Games usam cinemáticas, mais conhecidas como “cut scenes”, para contar histórias. Durante sua exibição, o jogo tira o controle da mão do jogador, que passa à posição de espectador. É o “momento filminho”.
A série de animação “Arcane”, baseada no jogo “League of Legends” -o famoso “LoL”-, é um “momento filmão”.
Adota a linguagem que funciona com o game em uma produção de nove episódios. Um movimento desejado há anos pelos jogadores.
Quem está à frente do projeto é o estúdio francês Fortiche, que tem em seu portfólio clipes de “LoL” e da banda Gorillaz, representada por desenhos animados.
A demanda dos jogadores tinha razão. “Arcane” entrega um espetáculo gráfico capaz de deslumbrar até quem nunca ouviu falar do game, referência em esporte eletrônico.
Os episódios são recheados de efeitos, com filtros, cores neon, desfoques, cortes rápidos. A polícia vai perseguir os heróis? É hora de acionar lâmpadas de luz negra e aproveitar o clima de rave para dar no pé.
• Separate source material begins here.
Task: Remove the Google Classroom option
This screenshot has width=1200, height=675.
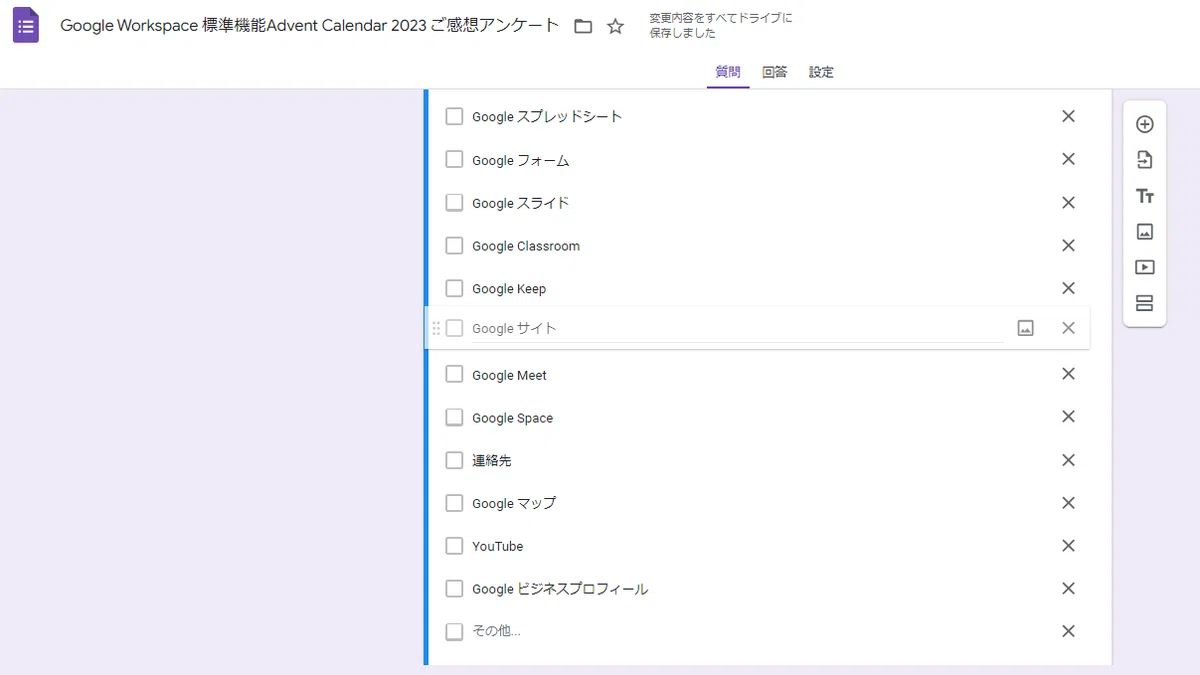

O enredo dá as justificativas para o desfile de estilos -num flashback, por exemplo. Nesse sentido lembra o longa “Homem-Aranha no Aranhaverso”, vencedor do Oscar de animação em 2019.
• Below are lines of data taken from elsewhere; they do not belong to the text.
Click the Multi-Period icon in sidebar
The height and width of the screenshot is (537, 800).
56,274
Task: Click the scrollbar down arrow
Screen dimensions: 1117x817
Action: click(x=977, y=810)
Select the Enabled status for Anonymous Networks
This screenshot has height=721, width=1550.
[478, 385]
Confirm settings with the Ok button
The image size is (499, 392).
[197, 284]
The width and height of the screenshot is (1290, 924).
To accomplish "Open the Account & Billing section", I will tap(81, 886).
O ritmo de “Arcane”, porém, não é tão frenético. Com as horas a mais da série, há espaço para silêncios e cenas de puro deleite, sem compromisso funcional com o avançar da trama.
Em essência, “Arcane” é uma computação gráfica com texturas que remetem à animação tradicional 2D. Uma descrição que bate com games como “Call of the Sea”, “Sea of Thieves” e “Dishonored”.
“Arcane” amarra elementos de outros produtos pop. Vai dos laboratórios da Marvel, onde experimentos são fonte de problemas e poderes, a lutas com enquadramento de anime, passando pela incerteza de quem vai morrer ou viver de “Game of Thrones”.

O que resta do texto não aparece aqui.